LA LEGA IN LOMBARDIA RIBOLLE IN VISTA DEL CONGRESSO REGIONALE: IL CAPOGRUPPO AL SENATO, MASSIMILIANO ROMEO, NON VUOLE MOLLARE LA CANDIDATURA, NONOSTANTE SALVINI GLI ABBIA CHIESTO UN PASSO DI LATO IN FAVORE DEL 34ENNE LUCA TOCCALINI
NELLA REGIONE PIÙ RICCA D’ITALIA, FEUDO DEL CARROCCIO, I MILITANTI LOCALI NON HANNO MAI GRADITO LA SVOLTA NAZIONAL-VANNACCIANA DI SALVINI. E POTREBBERO SCONFESSARLO
«Io di certo non mi ritiro, è da un anno e mezzo che mi giro tutta la Lombardia, ho preso un impegno con i militanti». Nella Sala Garibaldi di Palazzo Madama, il capogruppo della Lega Massimiliano Romeo si sfoga ad alta voce con un collega di partito: «Faccio decine di telefonate al giorno per dire a quelli incazzati: state buoni, state tranquilli».
L’oggetto della conversazione è il congresso regionale della Lega in Lombardia, congelato dal 2021, richiesto e procrastinato da oltre diciotto mesi. Romeo ha dichiarato, da subito, la disponibilità a correre.
Sembrerebbe una candidatura senza rivali: presidente dei senatori, parlamentare fra i più popolari con la spilletta di Alberto da Giussano, e soprattutto, gradito ai militanti locali. In un territorio, quello lombardo, fremente di insofferenza verso certe derive del salvinismo.
Eppure nel Carroccio, raccontano fonti interne, c’è chi vuole spingerlo al passo indietro in nome di una candidatura unica e unitaria, benedetta da Matteo Salvini: quella di Luca Toccalini, 34 anni, deputato, coordinatore federale della Lega Giovani. Alla pressione a ritirarsi, Romeo, come spiegava ieri al Senato, ha risposto un sonoro: «No, grazie». E dunque, se necessario, si andrà alla conta, all’uno contro uno.
Un passaggio che la segreteria nazionale sta cercando di evitare per non intaccare l’immagine del monolite leghista che cerca di proporre all’opinione pubblica. Perché Salvini sembrerebbe preferire un giovane esponente leghista al capogruppo di Palazzo Madama, è presto detto: Toccalini è nato e cresciuto politicamente – anche per un banale dato anagrafico – con il segretario, al quale risponderebbe in via diretta.
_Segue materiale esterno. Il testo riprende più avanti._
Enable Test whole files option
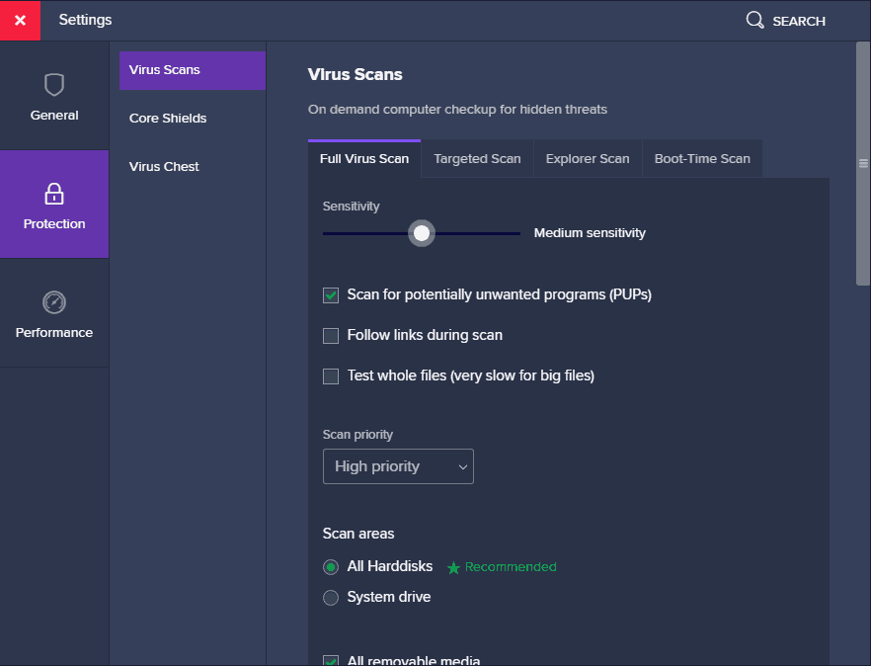871x666 pixels. pos(331,375)
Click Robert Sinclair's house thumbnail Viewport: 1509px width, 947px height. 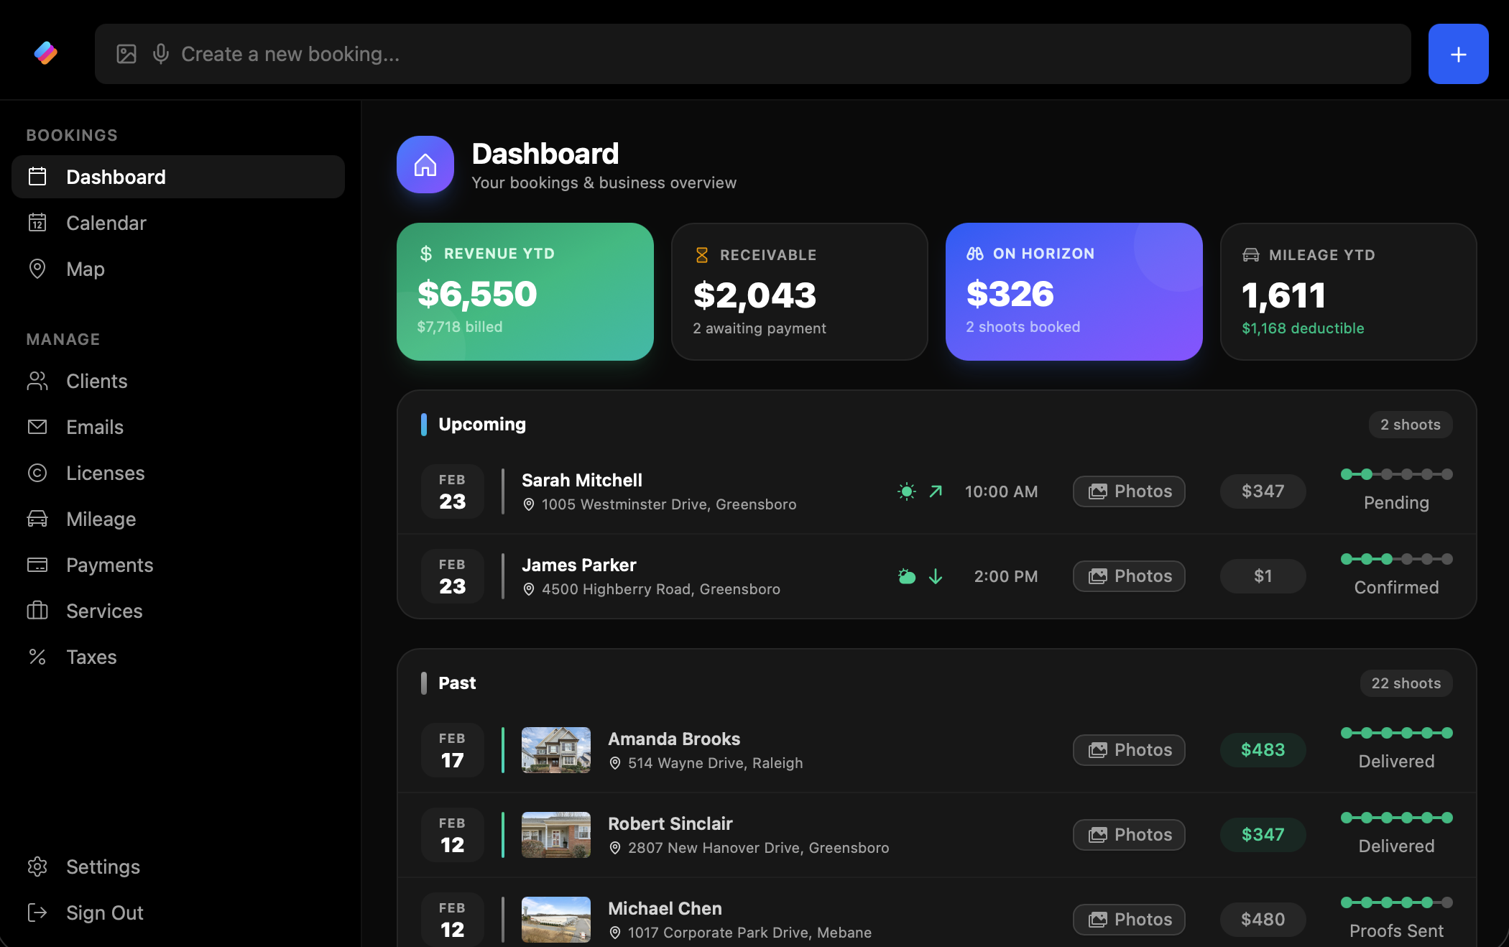tap(556, 835)
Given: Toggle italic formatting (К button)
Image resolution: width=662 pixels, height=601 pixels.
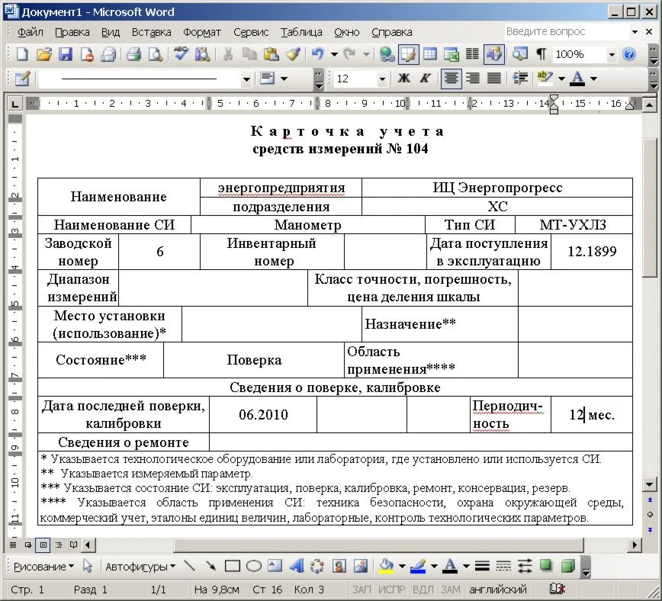Looking at the screenshot, I should tap(426, 79).
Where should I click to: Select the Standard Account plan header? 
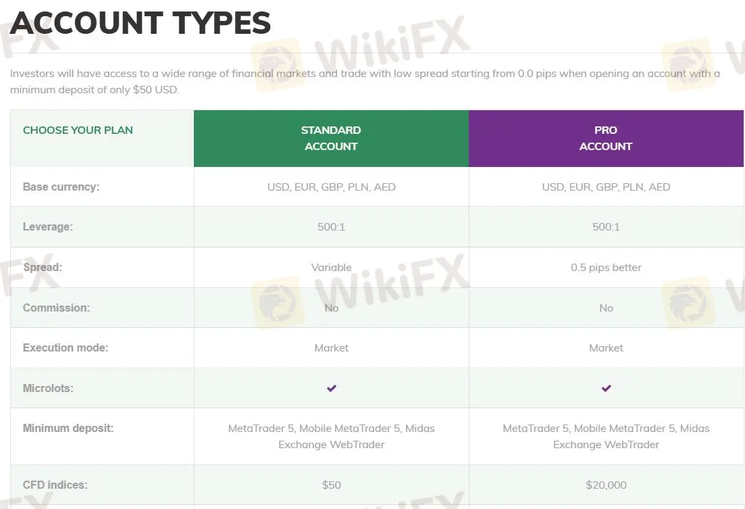tap(331, 138)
Romeo è un salviniano, sì, ma non di cieca obbedienza. Ha una voce. A porte chiuse, quando è necessario, dice la sua. In pubblico lo fa in maniera più sfumata, nel rispetto della disciplina di partito, ma può farlo. Durante le Europee, per dire, non era di certo fra gli ultrà di Roberto Vannacci. Si limitò a due commenti: «Non la penso come lui» e «in lista ci può stare, ma solo con i leghisti storici».
Il capogruppo è convinto di poter contare sui militanti locali. Aspetto, quest’ultimo, non più scontato in Lombardia, campo minato di nostalgici bossiani e ribelli anti-sovranisti. Basti dire che l’ultimo vero segretario regionale, da quelle parti, è stato Paolo Grimoldi, espulso dal Carroccio dopo aver riferito del voto europeo di Umberto Bossi a Forza Italia, preferita alla sua stessa creatura, oggi a guida salviniana.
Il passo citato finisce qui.